I’m always amazed that "The Rake's Progress" is criticised by a small group who find it imitative. For me, this is one of the great operas. Stravinsky was one of those composers who could do whatever he wanted. The whole kick of "The Rake’s Progress" is that he uses, with complete control, certain elements from the style of 18th-century operas—and then he writes a completely original Stravinsky piece. The idea of the morality play is very much of the 18th century, and it’s told using aspects of an 18th-century musical language, but it’s all under Stravinsky’s magical inspiration. He had this utter, complete mastery, and "Rake" is just one musical delight after the other!

It is among my favourite pieces of art created by anyone in ANY genre. 

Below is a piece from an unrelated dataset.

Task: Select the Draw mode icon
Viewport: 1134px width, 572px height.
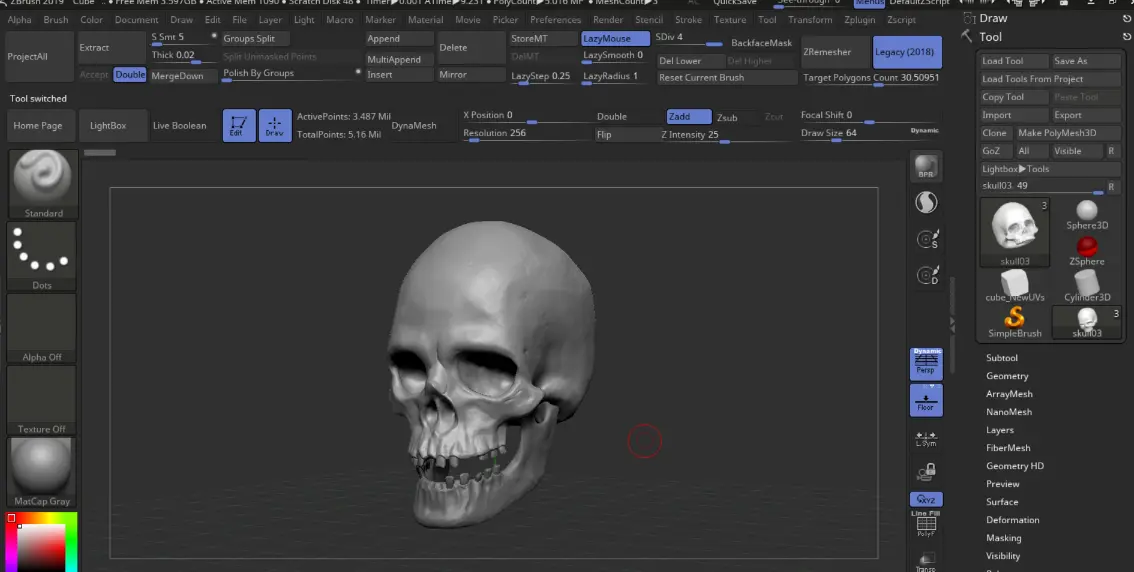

Where do you rank this opera?

Thanks,

George


----------



## Sloe (May 9, 2014)

It is the only opera with secco recitatives I like together with "Ifigenia in Tauris" by Gluck.


----------



## Pugg (Aug 8, 2014)

GBZ said:


> Hello, I am new to this forum.
> 
> I'm always amazed that "The Rake's Progress" is criticised by a small group who find it imitative. For me, this is one of the great operas. Stravinsky was one of those composers who could do whatever he wanted. The whole kick of "The Rake's Progress" is that he uses, with complete control, certain elements from the style of 18th-century operas-and then he writes a completely original Stravinsky piece. The idea of the morality play is very much of the 18th century, and it's told using aspects of an 18th-century musical language, but it's all under Stravinsky's magical inspiration. He had this utter, complete mastery, and "Rake" is just one musical delight after the other!
> 
> ...


Enjoy your stay on this forum, try search the opera section TLC recommended top 100 opera's and the thread with discussion about people's choices :tiphat:


----------



## sospiro (Apr 3, 2010)

GBZ said:


> Hello, I am new to this forum.
> 
> I'm always amazed that "The Rake's Progress" is criticised by a small group who find it imitative. For me, this is one of the great operas. Stravinsky was one of those composers who could do whatever he wanted. The whole kick of "The Rake's Progress" is that he uses, with complete control, certain elements from the style of 18th-century operas-and then he writes a completely original Stravinsky piece. The idea of the morality play is very much of the 18th century, and it's told using aspects of an 18th-century musical language, but it's all under Stravinsky's magical inspiration. He had this utter, complete mastery, and "Rake" is just one musical delight after the other!
> 
> ...


Hi George and welcome to Talk Classical and do stick around and explore our little opera forum.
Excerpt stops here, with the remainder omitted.